Plantar Rondônia: agricultores familiares recebem materiais e preparam suas áreas

O projeto inicia em dezembro a fase de Recuperação de Áreas Alteradas.

O Centro de Estudos Rioterra iniciou uma nova etapa do projeto “Plantar Rondônia”, a de recuperação de áreas alteradas. São consideradas áreas nessa condição aquelas que estejam em desconformidade com o atual Código Florestal no tocante ao percentual de vegetação nativa existente nas propriedades rurais.

Nessa fase acontece a entrega de materiais para realizar a recuperação de áreas para agricultores familiares, ou seja, aqueles que possuem áreas com até 240 hectares ou 4 módulos fiscais, no máximo.
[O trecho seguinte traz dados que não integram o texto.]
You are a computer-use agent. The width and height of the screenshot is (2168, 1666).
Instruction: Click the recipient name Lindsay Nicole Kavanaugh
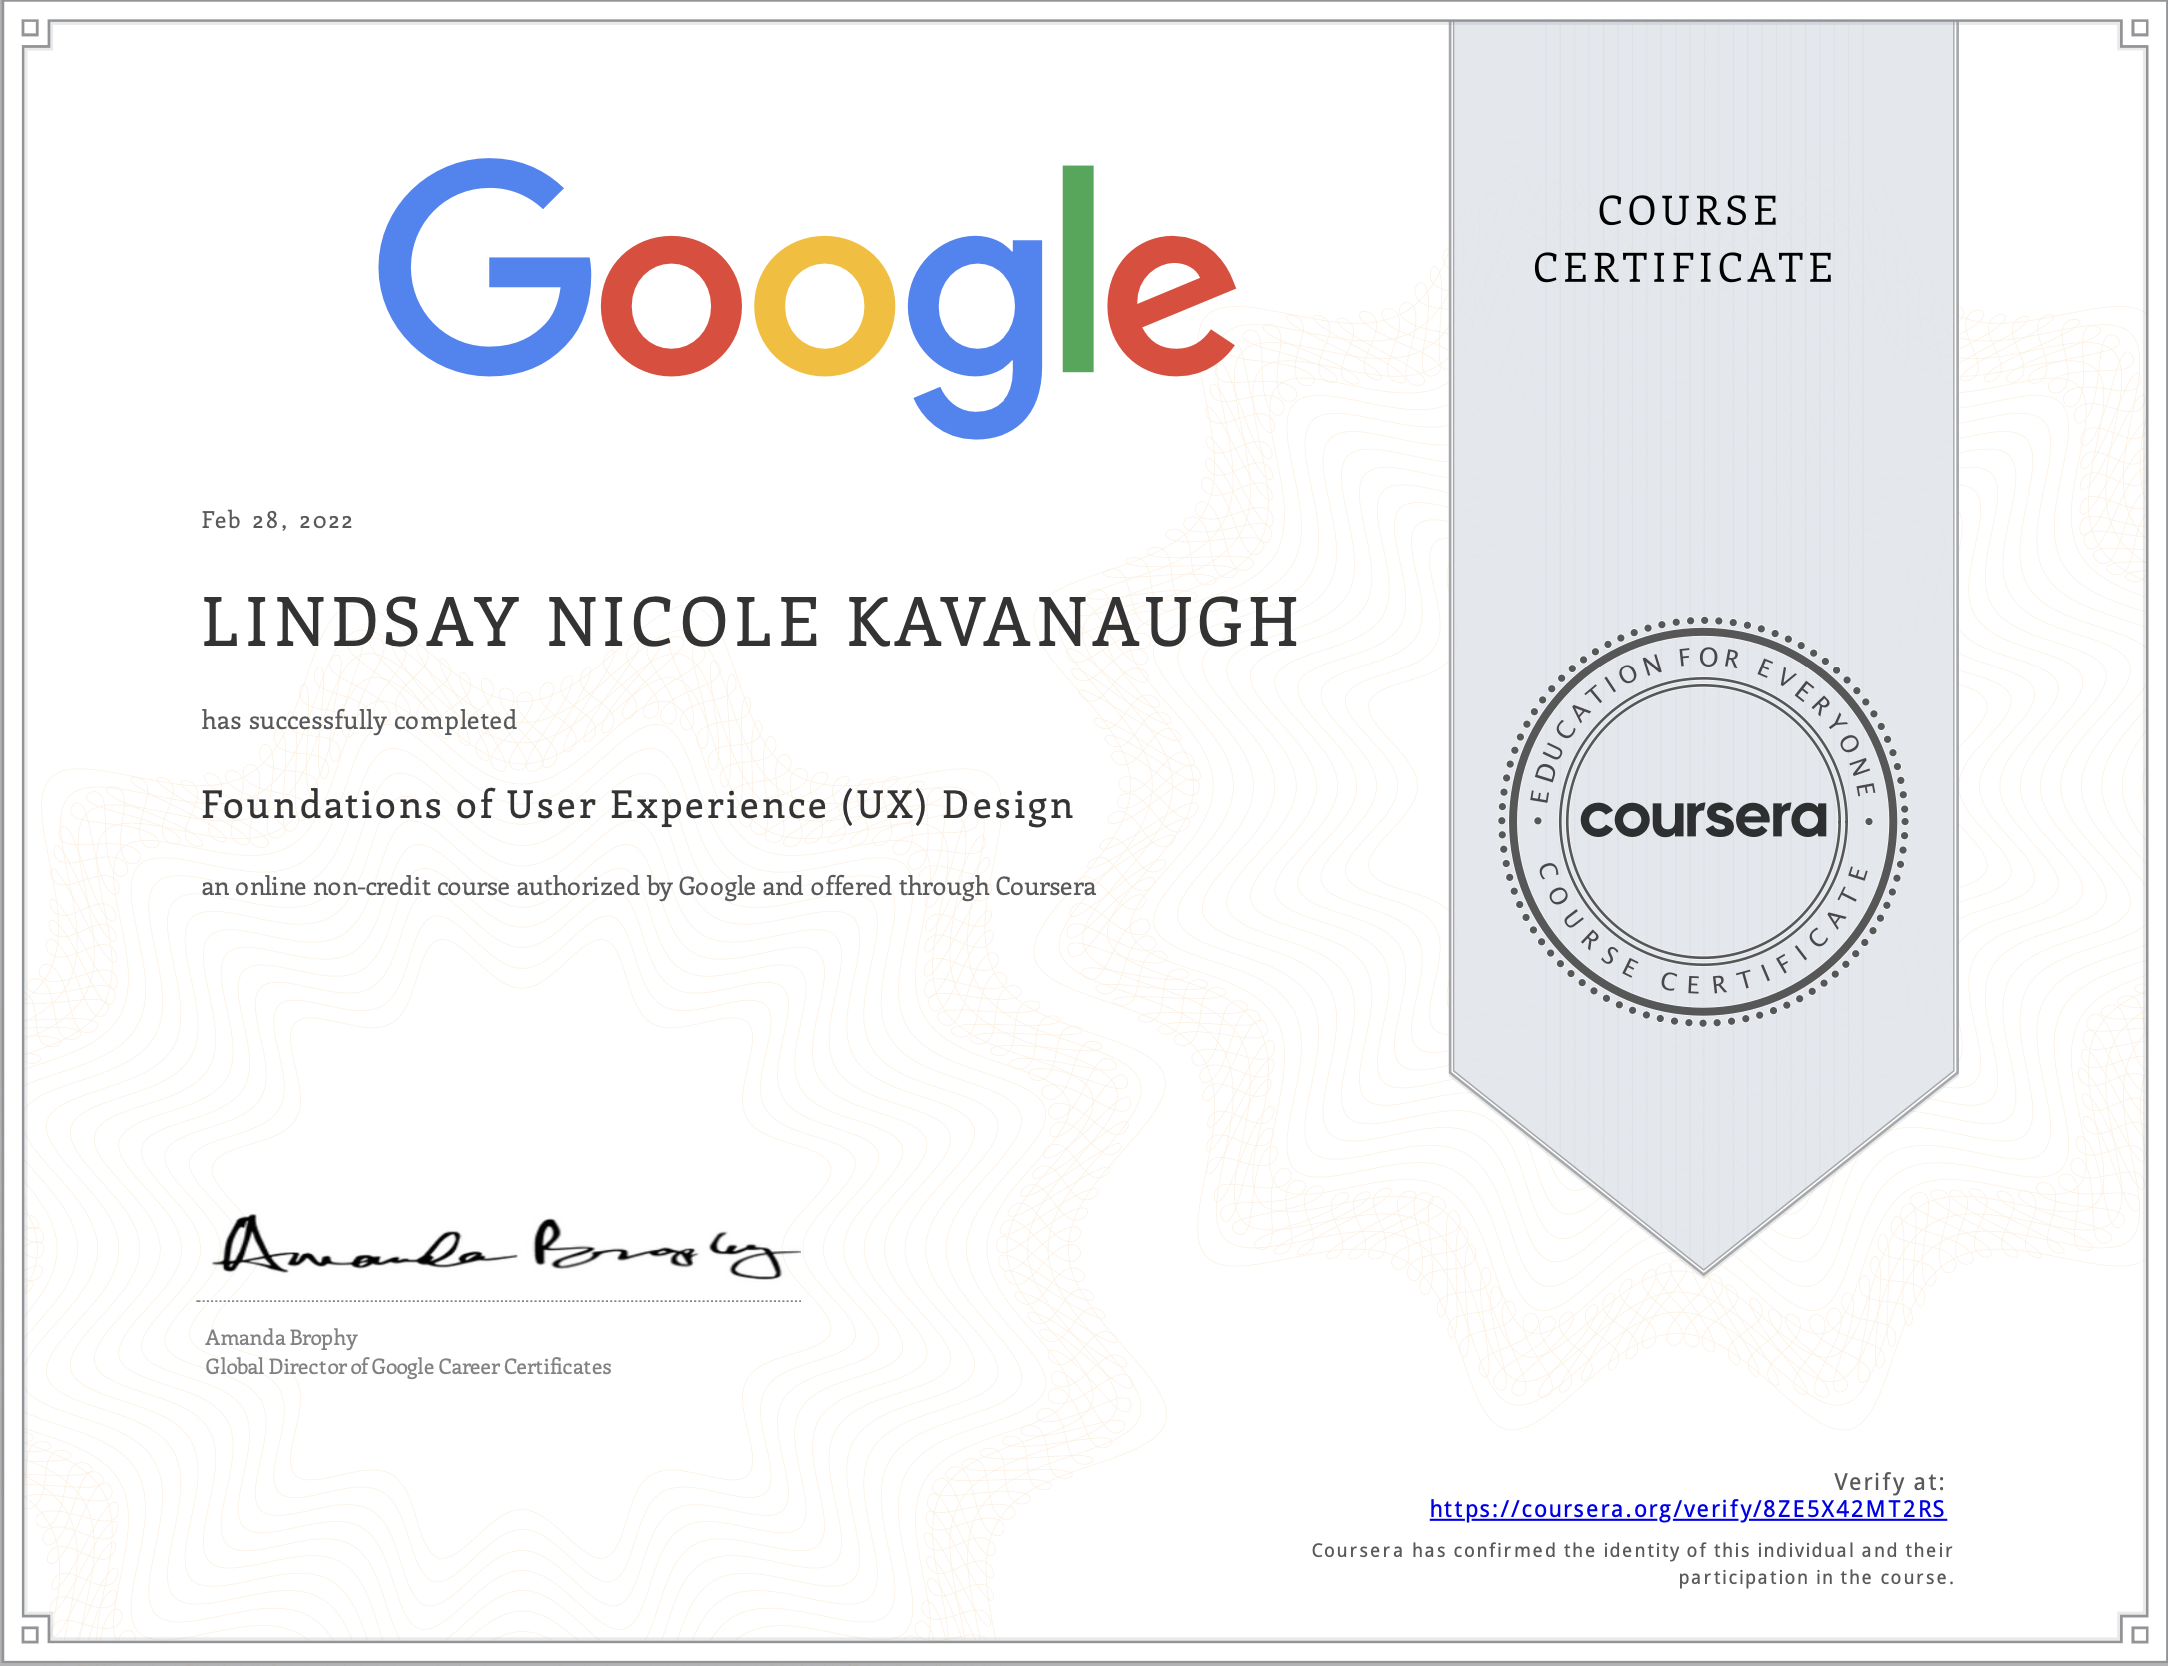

Materiais como arame, estacas, calcário, adubo, mudas estão sendo entregues aos agricultores nos municípios de Rolim de Moura, Novo Horizonte, Castanheiras, Presidente Médici, Jaru, Cujubim e Itapuã do Oeste.

 

 

“Só este ano distribuiremos materiais para mais de 1.500 km de isolamento que irão auxiliar nos processos de recuperação de centenas de hectares de áreas de preservação permanentes (APP), principal foco do projeto nesse momento, devido aos problemas de escassez de água. Espera-se melhorar as condições ambientais das bacias hidrográficas que foram severamente impactadas por desmatamento e, consequentemente, sofreram com assoreamento”, comentou Sheila Noele, coordenadora de extensão rural do CES Rioterra.

 

“Essa é apenas uma das ações voltadas ao apoio à implementação de políticas públicas internacionais. A questão de gerenciamento das bacias hidrográficas foi um dos temas centrais no Fórum Mundial das Águas, realizado esse ano no Brasil. Estamos trabalhando para alinhar ao máximo nossas ações com macro políticas a fim de contribuirmos com a agenda mundial. O projeto Plantar tem contribuições inestimáveis nesse sentido, por ser o primeiro do país a implementar o Programa de Regularização Ambiental – PRA”, destacou Alexis Bastos, Coordenador de Programas do CES Rioterra.

O projeto Plantar Rondônia é realizado pelo Centro de Estudos (CES) Rioterra, em cooperação com a Ação Ecológica Guaporé – Ecoporé e Federação dos Trabalhadores na Agricultura de Rondônia – FETAGRO, com a parceria da Secretaria de Estado do Desenvolvimento Ambiental – SEDAM e apoio financeiro do Banco Nacional de Desenvolvimento Econômico e Social – BNDES através do Fundo Amazônia.